WORK REQUIRED:
The answer must be an exact restatement of all the data.

TASK DATA:
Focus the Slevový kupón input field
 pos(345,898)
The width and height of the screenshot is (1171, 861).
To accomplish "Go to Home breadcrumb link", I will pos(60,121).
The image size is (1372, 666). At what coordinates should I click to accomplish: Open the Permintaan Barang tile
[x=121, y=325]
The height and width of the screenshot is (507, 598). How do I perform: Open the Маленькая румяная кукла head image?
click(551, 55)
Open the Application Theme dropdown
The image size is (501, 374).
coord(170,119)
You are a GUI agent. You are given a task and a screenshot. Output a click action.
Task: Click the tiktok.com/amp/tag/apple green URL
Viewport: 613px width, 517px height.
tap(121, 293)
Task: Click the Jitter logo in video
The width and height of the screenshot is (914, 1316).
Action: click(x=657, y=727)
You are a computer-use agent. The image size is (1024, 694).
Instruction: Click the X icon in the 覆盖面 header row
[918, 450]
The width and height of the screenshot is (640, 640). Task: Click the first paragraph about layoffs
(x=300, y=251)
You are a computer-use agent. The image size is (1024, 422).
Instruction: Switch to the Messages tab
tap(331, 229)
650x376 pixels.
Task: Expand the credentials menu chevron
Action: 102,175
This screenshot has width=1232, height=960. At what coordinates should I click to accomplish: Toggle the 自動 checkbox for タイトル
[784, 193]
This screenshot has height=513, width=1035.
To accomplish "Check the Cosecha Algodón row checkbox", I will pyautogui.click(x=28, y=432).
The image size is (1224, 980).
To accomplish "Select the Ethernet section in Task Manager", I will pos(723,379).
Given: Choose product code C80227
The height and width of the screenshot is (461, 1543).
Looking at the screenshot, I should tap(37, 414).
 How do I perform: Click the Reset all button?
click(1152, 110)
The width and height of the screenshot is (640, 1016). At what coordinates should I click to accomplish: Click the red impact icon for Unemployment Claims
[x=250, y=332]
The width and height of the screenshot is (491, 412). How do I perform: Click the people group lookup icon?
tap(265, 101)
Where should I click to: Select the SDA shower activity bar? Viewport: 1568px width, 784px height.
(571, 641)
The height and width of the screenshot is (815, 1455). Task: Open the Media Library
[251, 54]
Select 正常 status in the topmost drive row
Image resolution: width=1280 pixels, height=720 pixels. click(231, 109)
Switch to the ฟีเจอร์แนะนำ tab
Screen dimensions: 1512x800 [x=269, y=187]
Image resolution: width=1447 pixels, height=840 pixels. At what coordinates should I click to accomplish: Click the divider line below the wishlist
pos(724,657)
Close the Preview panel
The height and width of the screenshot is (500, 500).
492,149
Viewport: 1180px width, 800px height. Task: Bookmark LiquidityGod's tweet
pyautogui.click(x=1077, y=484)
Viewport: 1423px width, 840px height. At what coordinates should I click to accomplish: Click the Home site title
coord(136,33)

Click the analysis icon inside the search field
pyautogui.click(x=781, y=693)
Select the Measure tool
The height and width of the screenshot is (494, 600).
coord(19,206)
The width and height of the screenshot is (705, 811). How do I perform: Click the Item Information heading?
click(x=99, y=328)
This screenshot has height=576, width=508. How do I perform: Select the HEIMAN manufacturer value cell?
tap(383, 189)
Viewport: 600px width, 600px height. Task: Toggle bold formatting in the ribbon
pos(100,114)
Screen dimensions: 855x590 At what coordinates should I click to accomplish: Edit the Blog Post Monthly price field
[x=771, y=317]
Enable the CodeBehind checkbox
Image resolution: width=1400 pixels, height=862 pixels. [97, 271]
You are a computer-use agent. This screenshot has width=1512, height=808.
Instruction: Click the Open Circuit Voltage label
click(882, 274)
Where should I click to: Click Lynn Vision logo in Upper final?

COMPLETED TASK:
Focus the Slevový kupón input field
 pos(345,898)
The width and height of the screenshot is (1171, 861).
To accomplish "Go to Home breadcrumb link", I will pos(60,121).
The image size is (1372, 666). At what coordinates should I click to accomplish: Open the Permintaan Barang tile
[x=121, y=325]
The height and width of the screenshot is (507, 598). How do I perform: Open the Маленькая румяная кукла head image?
click(551, 55)
Open the Application Theme dropdown
The image size is (501, 374).
coord(170,119)
You are a GUI agent. You are given a task and a screenshot. Output a click action.
Task: Click the tiktok.com/amp/tag/apple green URL
Viewport: 613px width, 517px height.
tap(121, 293)
Task: Click the Jitter logo in video
The width and height of the screenshot is (914, 1316).
Action: click(x=657, y=727)
You are a computer-use agent. The image size is (1024, 694).
Instruction: Click the X icon in the 覆盖面 header row
[918, 450]
The width and height of the screenshot is (640, 640). Task: Click the first paragraph about layoffs
(x=300, y=251)
You are a computer-use agent. The image size is (1024, 422).
Instruction: Switch to the Messages tab
tap(331, 229)
650x376 pixels.
Task: Expand the credentials menu chevron
Action: 102,175
This screenshot has width=1232, height=960. At what coordinates should I click to accomplish: Toggle the 自動 checkbox for タイトル
[784, 193]
This screenshot has height=513, width=1035.
To accomplish "Check the Cosecha Algodón row checkbox", I will pyautogui.click(x=28, y=432).
The image size is (1224, 980).
To accomplish "Select the Ethernet section in Task Manager", I will pos(723,379).
Given: Choose product code C80227
The height and width of the screenshot is (461, 1543).
Looking at the screenshot, I should tap(37, 414).
 How do I perform: Click the Reset all button?
click(1152, 110)
The width and height of the screenshot is (640, 1016). At what coordinates should I click to accomplish: Click the red impact icon for Unemployment Claims
[x=250, y=332]
The width and height of the screenshot is (491, 412). How do I perform: Click the people group lookup icon?
tap(265, 101)
Where should I click to: Select the SDA shower activity bar? Viewport: 1568px width, 784px height.
(571, 641)
The height and width of the screenshot is (815, 1455). Task: Open the Media Library
[251, 54]
Select 正常 status in the topmost drive row
Image resolution: width=1280 pixels, height=720 pixels. click(231, 109)
Switch to the ฟีเจอร์แนะนำ tab
Screen dimensions: 1512x800 [x=269, y=187]
Image resolution: width=1447 pixels, height=840 pixels. At what coordinates should I click to accomplish: Click the divider line below the wishlist
pos(724,657)
Close the Preview panel
The height and width of the screenshot is (500, 500).
492,149
Viewport: 1180px width, 800px height. Task: Bookmark LiquidityGod's tweet
pyautogui.click(x=1077, y=484)
Viewport: 1423px width, 840px height. At what coordinates should I click to accomplish: Click the Home site title
coord(136,33)

Click the analysis icon inside the search field
pyautogui.click(x=781, y=693)
Select the Measure tool
The height and width of the screenshot is (494, 600).
coord(19,206)
The width and height of the screenshot is (705, 811). How do I perform: Click the Item Information heading?
click(x=99, y=328)
This screenshot has height=576, width=508. How do I perform: Select the HEIMAN manufacturer value cell?
tap(383, 189)
Viewport: 600px width, 600px height. Task: Toggle bold formatting in the ribbon
pos(100,114)
Screen dimensions: 855x590 At what coordinates should I click to accomplish: Edit the Blog Post Monthly price field
[x=771, y=317]
Enable the CodeBehind checkbox
Image resolution: width=1400 pixels, height=862 pixels. [97, 271]
You are a computer-use agent. This screenshot has width=1512, height=808.
Instruction: Click the Open Circuit Voltage label
click(882, 274)
Where should I click to: Click Lynn Vision logo in Upper final?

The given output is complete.